==== RECORDED INFORMATION ====
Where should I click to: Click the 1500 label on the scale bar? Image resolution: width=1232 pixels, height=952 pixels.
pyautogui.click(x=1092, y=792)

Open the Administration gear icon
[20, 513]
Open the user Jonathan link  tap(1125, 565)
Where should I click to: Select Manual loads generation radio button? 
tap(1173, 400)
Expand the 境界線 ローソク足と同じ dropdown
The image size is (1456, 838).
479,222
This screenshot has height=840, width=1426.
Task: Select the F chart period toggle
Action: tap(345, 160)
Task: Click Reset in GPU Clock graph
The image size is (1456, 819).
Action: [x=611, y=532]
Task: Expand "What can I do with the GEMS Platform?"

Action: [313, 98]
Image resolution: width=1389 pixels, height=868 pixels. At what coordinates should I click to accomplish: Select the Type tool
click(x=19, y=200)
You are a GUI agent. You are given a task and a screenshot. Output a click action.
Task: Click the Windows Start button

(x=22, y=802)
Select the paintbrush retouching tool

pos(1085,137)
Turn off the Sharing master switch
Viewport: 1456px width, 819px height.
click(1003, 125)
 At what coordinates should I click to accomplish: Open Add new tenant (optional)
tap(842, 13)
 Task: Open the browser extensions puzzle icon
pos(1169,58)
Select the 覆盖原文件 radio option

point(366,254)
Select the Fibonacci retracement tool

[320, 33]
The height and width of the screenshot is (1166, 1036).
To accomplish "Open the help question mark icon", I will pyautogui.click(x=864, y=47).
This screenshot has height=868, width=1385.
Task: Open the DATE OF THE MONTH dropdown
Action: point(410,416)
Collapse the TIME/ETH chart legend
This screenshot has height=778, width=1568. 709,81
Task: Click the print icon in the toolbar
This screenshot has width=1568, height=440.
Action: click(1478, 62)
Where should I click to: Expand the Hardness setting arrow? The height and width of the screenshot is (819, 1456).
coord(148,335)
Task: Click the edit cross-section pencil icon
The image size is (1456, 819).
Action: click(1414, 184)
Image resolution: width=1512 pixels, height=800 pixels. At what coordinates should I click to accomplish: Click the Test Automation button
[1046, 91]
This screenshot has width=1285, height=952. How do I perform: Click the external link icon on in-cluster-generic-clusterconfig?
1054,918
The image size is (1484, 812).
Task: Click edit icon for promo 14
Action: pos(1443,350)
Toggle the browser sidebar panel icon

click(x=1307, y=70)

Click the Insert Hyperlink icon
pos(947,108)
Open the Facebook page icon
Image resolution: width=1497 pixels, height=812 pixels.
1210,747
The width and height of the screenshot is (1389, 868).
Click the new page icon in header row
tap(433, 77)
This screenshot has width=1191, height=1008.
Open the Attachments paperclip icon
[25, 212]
====
● **PROBLEM**: Copy the lines above exactly, beginning at the line containing "Toggle the browser sidebar panel icon" and stopping at the last line.

● **RESPONSE TO THE EXERCISE**:
Toggle the browser sidebar panel icon

click(x=1307, y=70)

Click the Insert Hyperlink icon
pos(947,108)
Open the Facebook page icon
Image resolution: width=1497 pixels, height=812 pixels.
1210,747
The width and height of the screenshot is (1389, 868).
Click the new page icon in header row
tap(433, 77)
This screenshot has width=1191, height=1008.
Open the Attachments paperclip icon
[25, 212]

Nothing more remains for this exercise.